= DATA PROVIDED =
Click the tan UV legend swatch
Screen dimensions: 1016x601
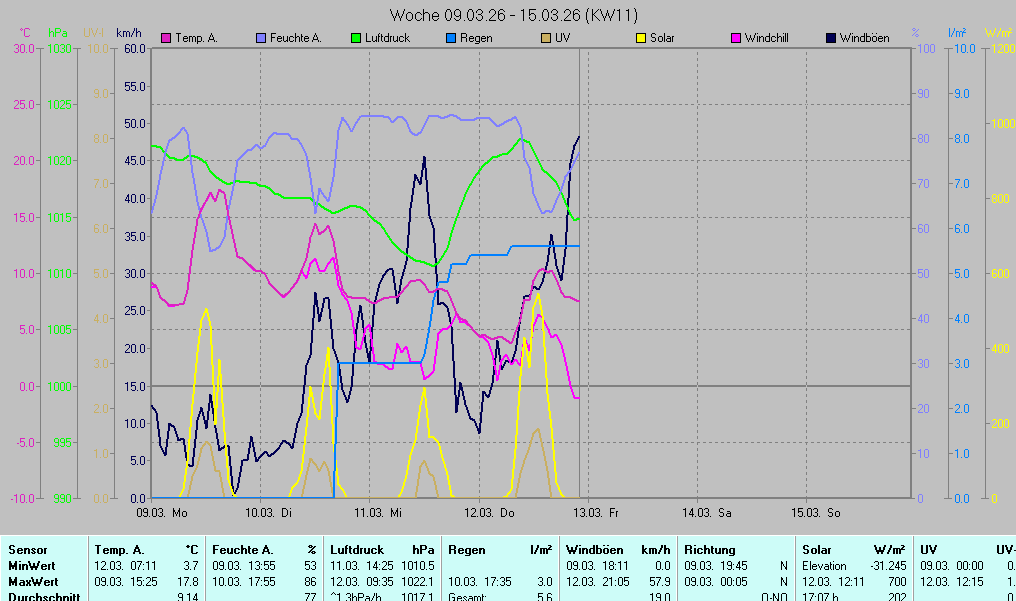pos(546,38)
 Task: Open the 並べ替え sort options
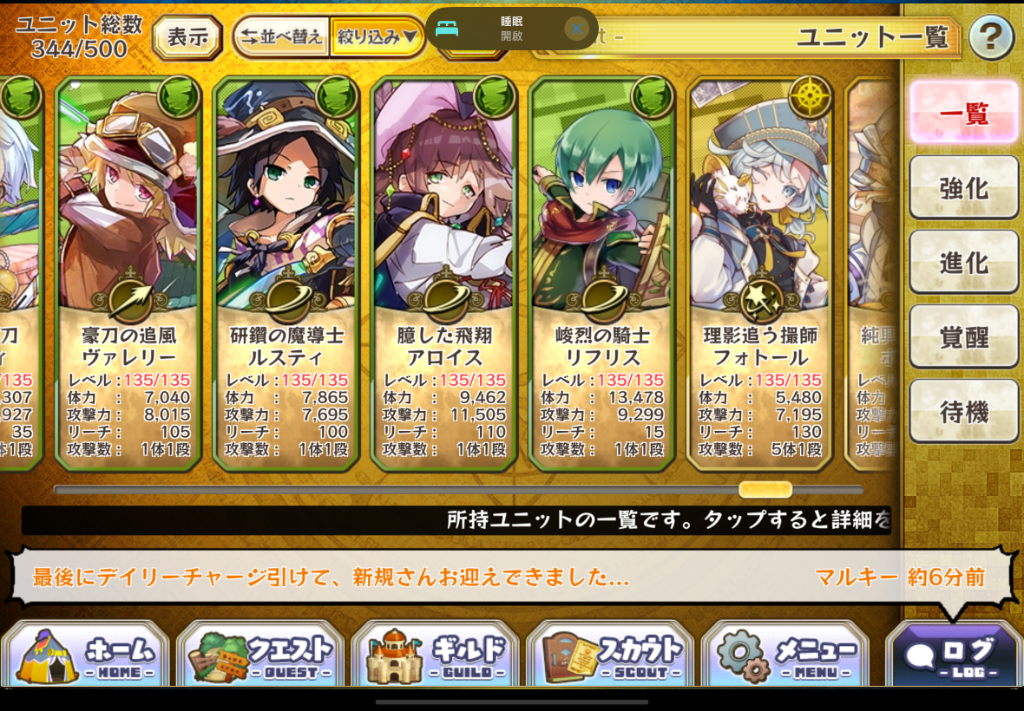(x=282, y=37)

= WHAT TO DO =
Please retype the records above exactly, but leave out any pictures.

= OUTPUT OF THE TASK =
Click the tan UV legend swatch
Screen dimensions: 1016x601
pos(546,38)
 Task: Open the 並べ替え sort options
(x=282, y=37)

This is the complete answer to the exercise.